Aujourd'hui dans l'histoire

15 février 1839: Honorons la mémoire
des patriotes morts pour la liberté

La date du 15 février 1839 marque une page sombre de l'histoire du Québec. Cinq patriotes montèrent sur l'échafaud afin d'y être pendus. Il s'agit de Chevalier De Lorimier, Charles Hindenlang, Pierre-Rémi Narbonne, Amable Daunais et François Nicolas. Tous avaient été reconnus coupables par le pouvoir colonial suite aux Rébellions de 1837 et de 1838.

François-Marie-Thomas Chevalier De Lorimier : Notaire, il est l'un des chefs les plus actifs de la résistance de 1838. Ayant participé à la bataille de Saint-Eustache en 1837, il rejoint les chefs patriotes en exil aux États-Unis. Arrêté le 12 novembre, il est condamné à mort. Il avait 30 ans.

Charles Hindenlang : D'origine française, Hindelang fut nommé général de l'armée de la résistance. Jugé et condamné le même jour, soit le 22 janvier 1839. Il avait 29 ans.

Pierre-Rémi Narbonne : Huissier, il participe notamment à la bataille d'Odelltown comme officier, et fut fait prisonnier puis condamné à mort.

Amable Daunais : Cultivateur, il est membre du Conseil de guerre qui prononça la condamnation à mort d'un espion nommé Chartrand. Il participe également aux engagements de 1838. Il avait 21 ans.

François Nicolas : Instituteur né à Québec, il participe à la bataille de Saint-Denis. Arrêté en juillet 1838, puis libéré, il participe à la bataille d'Odelltown, et il fut arrêté le 18 janvier 1839. Il avait 41 ans.

La Rébellion de 1837-1838 fut écrasée par la force des armes, avec la suspension des libertés civiles, des arrestations massives, l'incendie de demeures, la pendaison de 12 patriotes et l'exil forcé de 64 autres. Plus de 1 700 personnes furent jetées en prison. Rien qu'à Montréal, 816 personnes furent arrêtées en 1838, sur une population de 30 000 personnes. Par rapport à la population de Montréal aujourd'hui, ce serait l'équivalent de 40 000 personnes. De ce nombre, 108 furent traduits en cour martiale. C'est sans compter les centaines qui durent fuir aux États-Unis pour éviter la persécution, y compris dix accusés de « meurtre » qui faisaient face à la peine de mort s'ils revenaient au pays.

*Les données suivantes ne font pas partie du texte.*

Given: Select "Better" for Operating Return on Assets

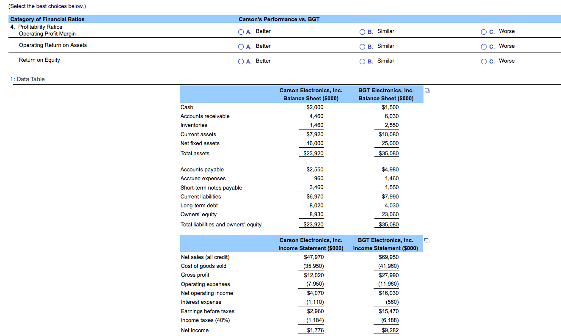Looking at the screenshot, I should click(x=241, y=46).
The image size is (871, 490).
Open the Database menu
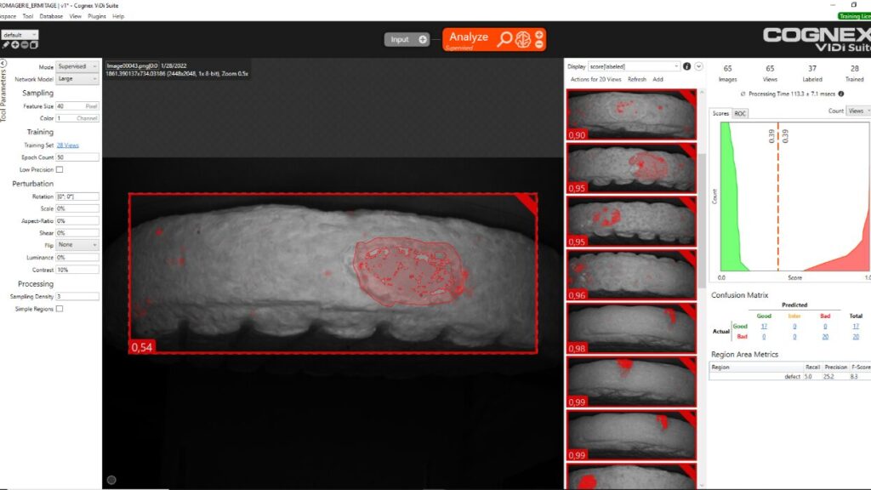point(51,16)
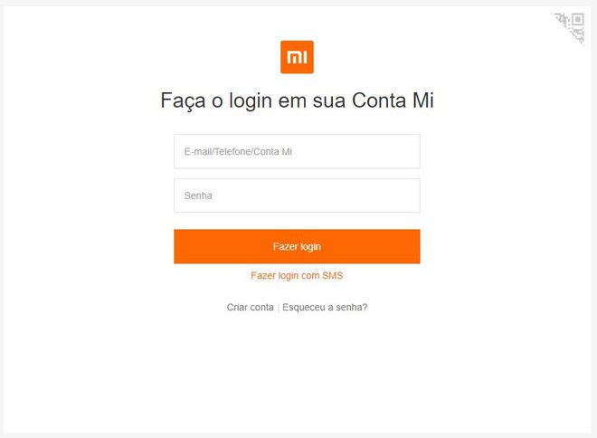
Task: Place cursor in Senha input
Action: point(297,195)
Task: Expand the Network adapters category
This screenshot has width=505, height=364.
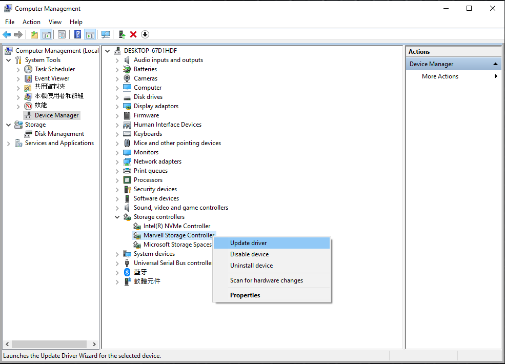Action: 117,161
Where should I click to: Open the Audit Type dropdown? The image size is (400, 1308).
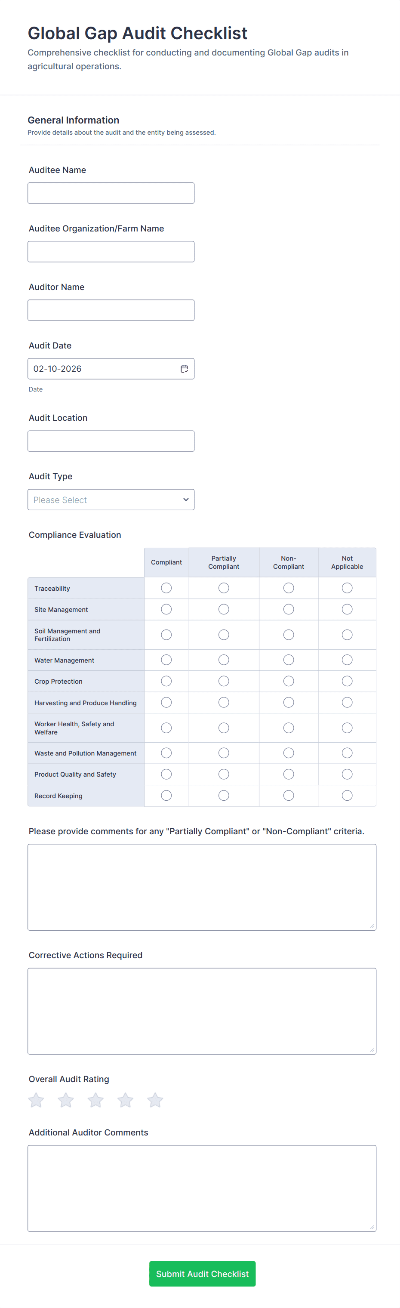point(111,500)
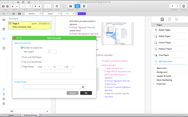This screenshot has height=117, width=188.
Task: Click the Forms toolbar icon
Action: click(x=84, y=6)
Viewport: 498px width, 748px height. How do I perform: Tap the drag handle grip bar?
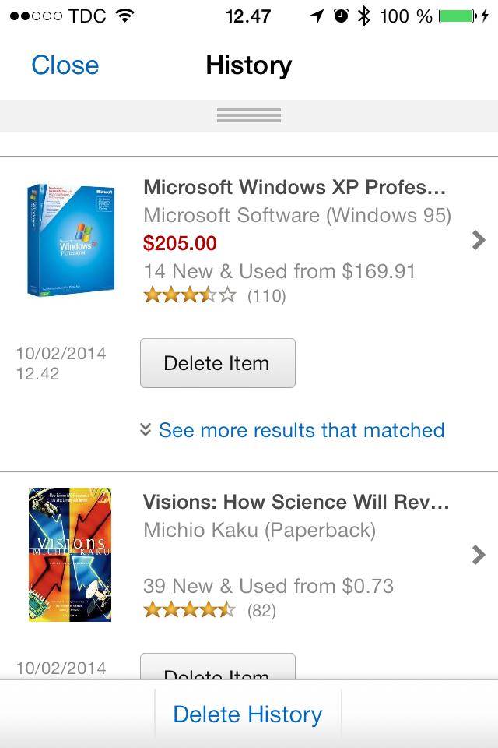(x=249, y=116)
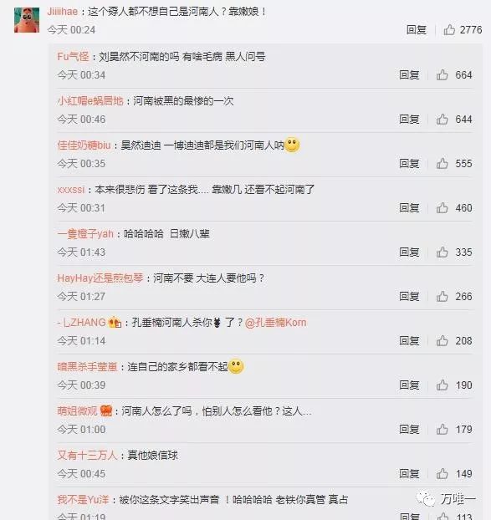Open 佳佳奶糖biu's user profile
Image resolution: width=491 pixels, height=520 pixels.
(84, 145)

C'est également en février 1839 qu'est publié à Londres le rapport Durham. Ce dernier perçoit la question des patriotes sous l'angle suivant : un conflit entre deux races s'est transposé dans un conflit entre la Chambre d'Assemblée et le Conseil législatif. Voulant empêcher que le peuple s'organise afin de défendre ses droits, les colonialistes britanniques ont choisi de diviser le corps politique sur des bases ethnolinguistiques afin de mieux régner.

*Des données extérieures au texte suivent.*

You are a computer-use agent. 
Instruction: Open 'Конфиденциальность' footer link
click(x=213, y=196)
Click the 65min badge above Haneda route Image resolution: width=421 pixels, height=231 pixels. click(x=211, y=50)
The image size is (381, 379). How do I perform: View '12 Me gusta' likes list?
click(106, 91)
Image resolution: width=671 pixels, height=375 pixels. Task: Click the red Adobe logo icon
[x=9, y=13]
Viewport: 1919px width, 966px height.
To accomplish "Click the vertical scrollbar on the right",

Ces événements marquèrent la suppression de l'État-nation moderne du Québec dont l'existence continue d'être niée à ce jour en la privant de son droit à l'autodétermination en tant qu'entité légale indépendante, libre de former une union avec le reste du Canada si tel est son propre désir.

Honorons la mémoire de nos patriotes.